On his way to work, Mr. Sharp briefly makes an appearance. Did he worry about his wife's lack of discretion about their private lives? He shakes his head no and smiles. "I read the manuscript and I thought it was very good," he says calmly.
He is a good sport about all the ways she expresses herself. Mrs. Sharp is known for showing up to fancy balls in unexpected outfits. Once, for the Venetian Ball, a champagne-and-cleavage Toronto society event, she persuaded her husband to forgo black-tie attire and wear a white suit and dark sunglasses instead. She also insisted he carry a white cane. Then she dressed herself in an outfit handmade out of narrow window shades.
Venetian blind. Get it?
"He did draw the line when I wanted us to both go with beards as Hassidic Jews. The theme of the ball that year was Merchant of Venice," she explains with a shrug, as if she considers his reluctance small-minded.Together they have navigated the years and everything life has brought them, good and bad, with an admirable equanimity. She expresses no regret that none of their children are involved in the company, which Mr. Sharp recently took private.
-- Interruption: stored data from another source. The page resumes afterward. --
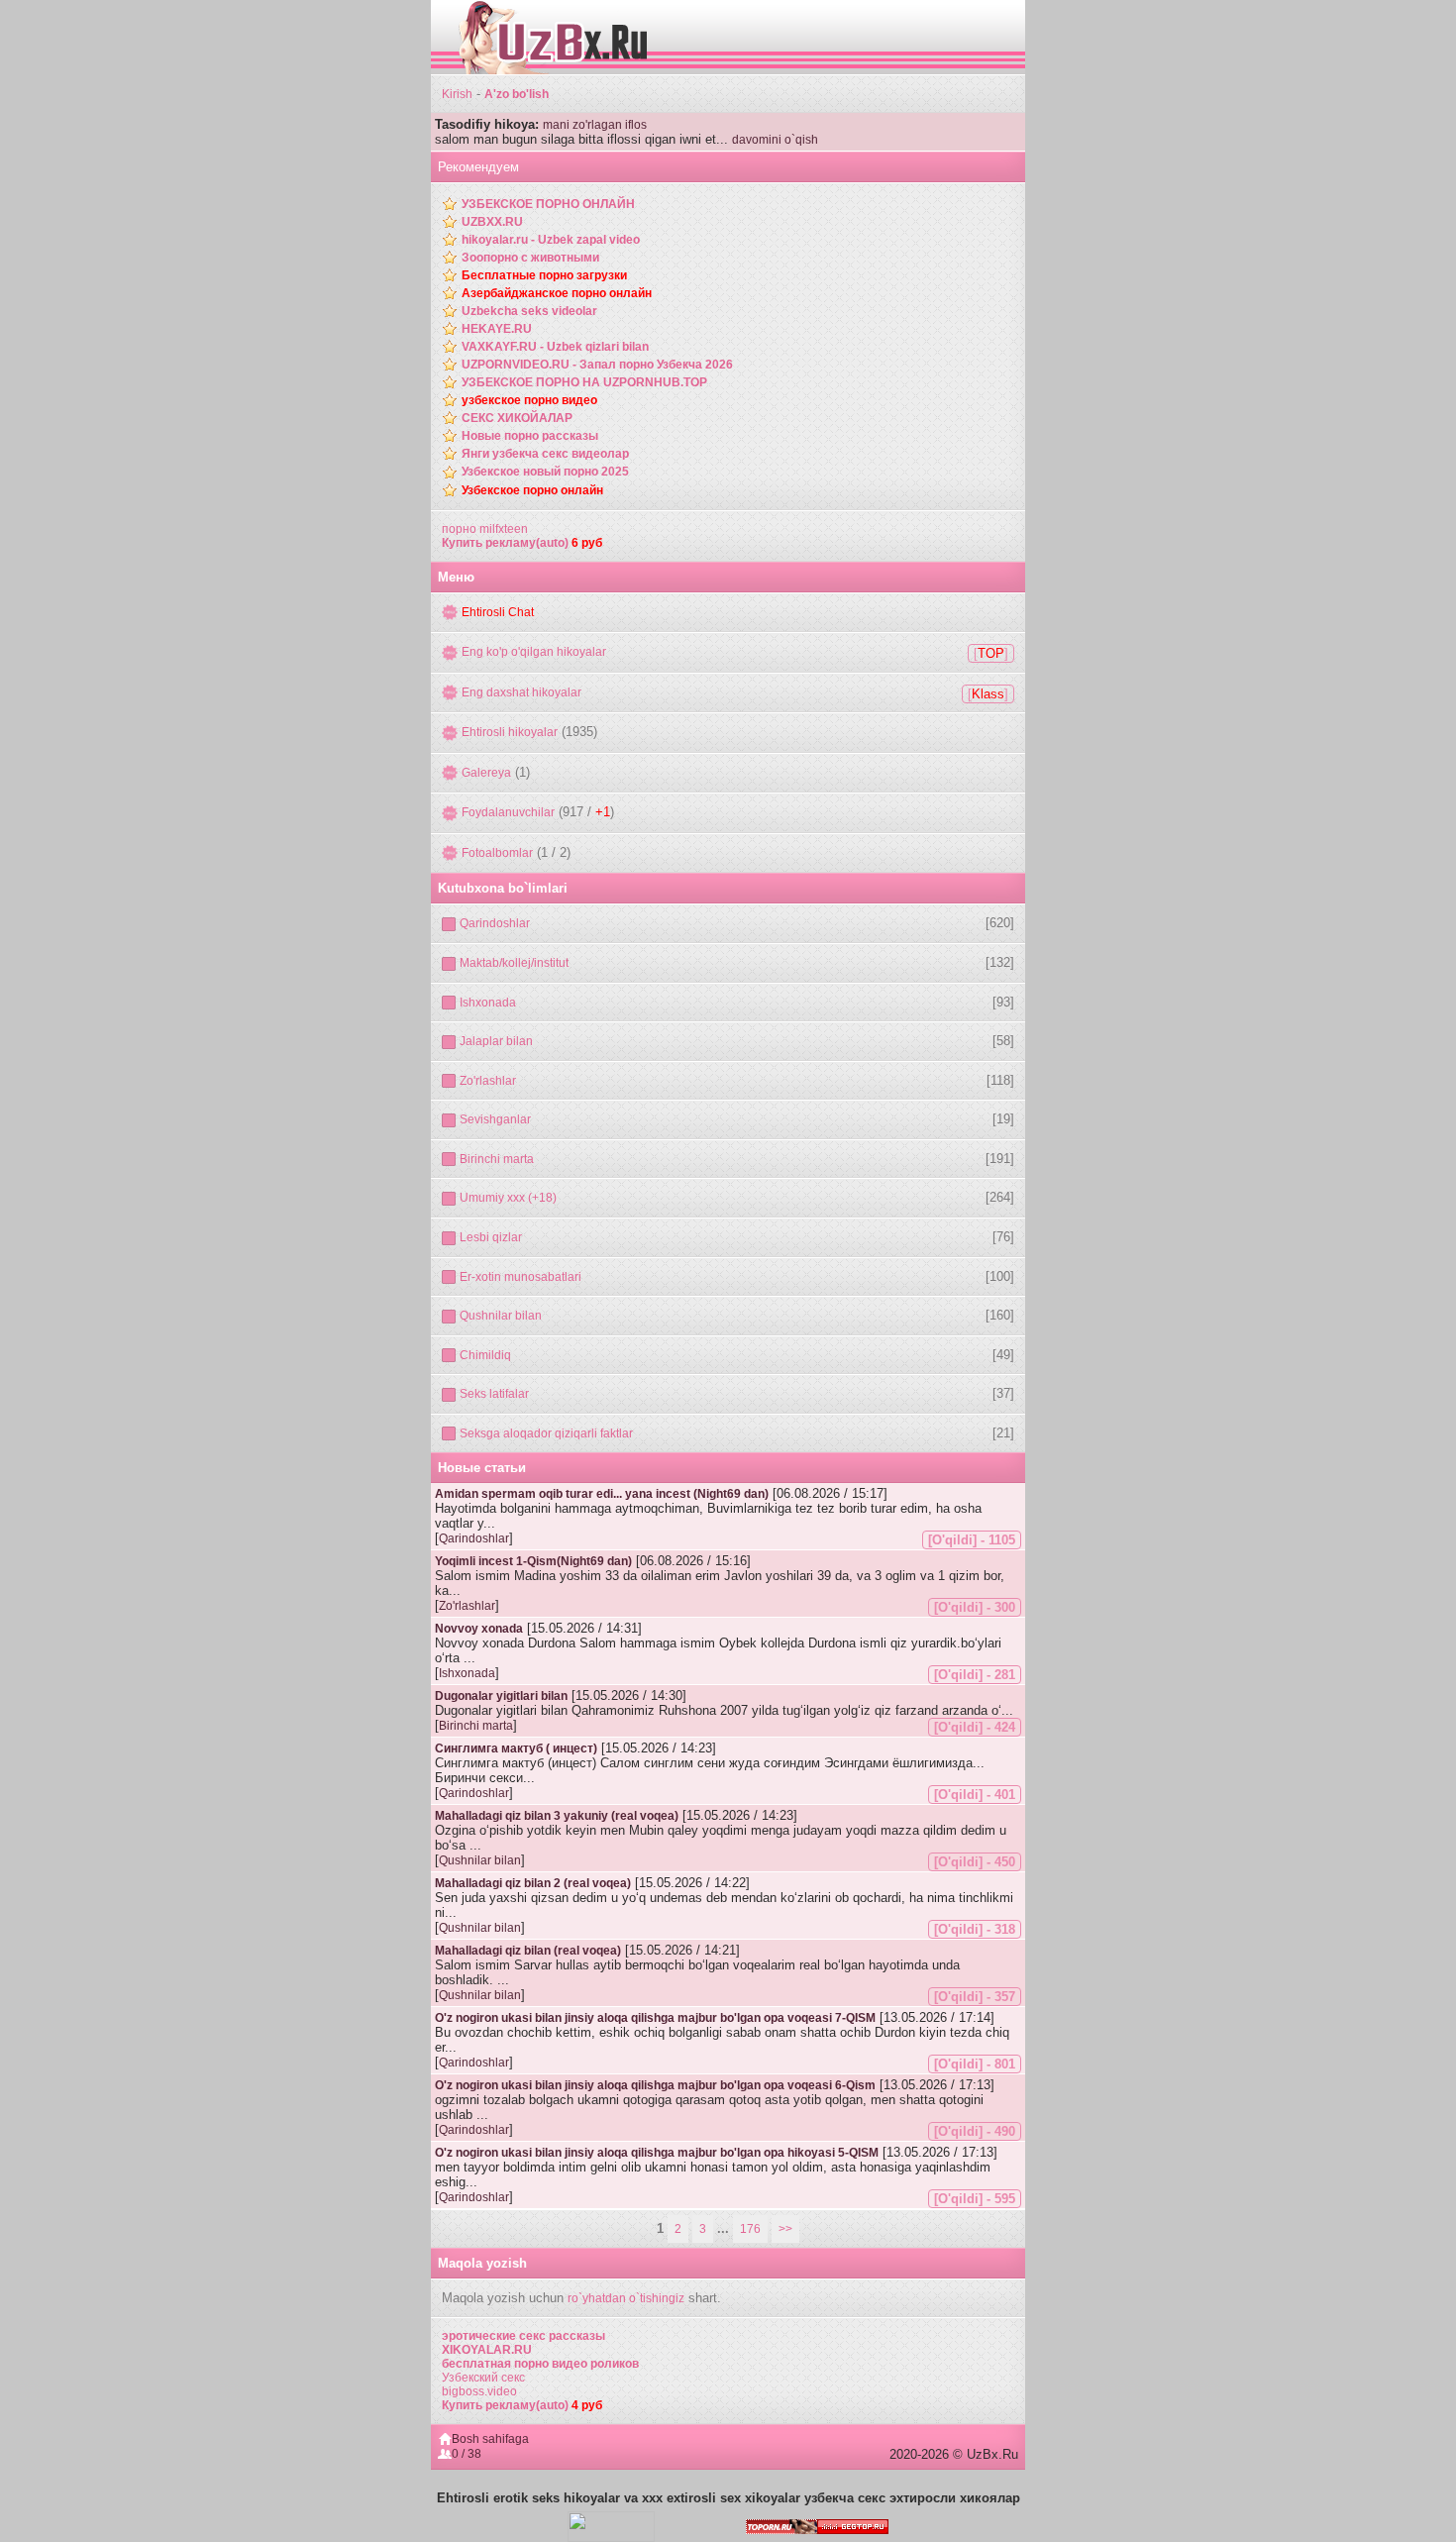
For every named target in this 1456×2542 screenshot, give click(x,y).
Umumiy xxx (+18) (508, 1198)
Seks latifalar (494, 1394)
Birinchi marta (497, 1159)
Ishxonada (488, 1002)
"It's too big a business for anybody to do except Issy, who grew up with it. Besides, we raised our children to follow their instincts. Like we did."
They never sued the doctor, now deceased, who misdiagnosed their son's cancer. "What good would it have done to sue him? It wasn't going to help my son or us, so if it wasn't going to be helpful there wasn't any point. You just have to accept it.
"Look, you're dealt blows. Life does that. People always say that cancer patients have so much courage. But what choice do you have? We are here to enjoy our lives."
She has her husband, her unconventionality, her three boys and three grandchildren to give her a daily dose of pleasure. Plus, a glass of red wine. "Just one," she says, holding an index finger in the air. " I have one little 18th-Century drinking-glass full every day."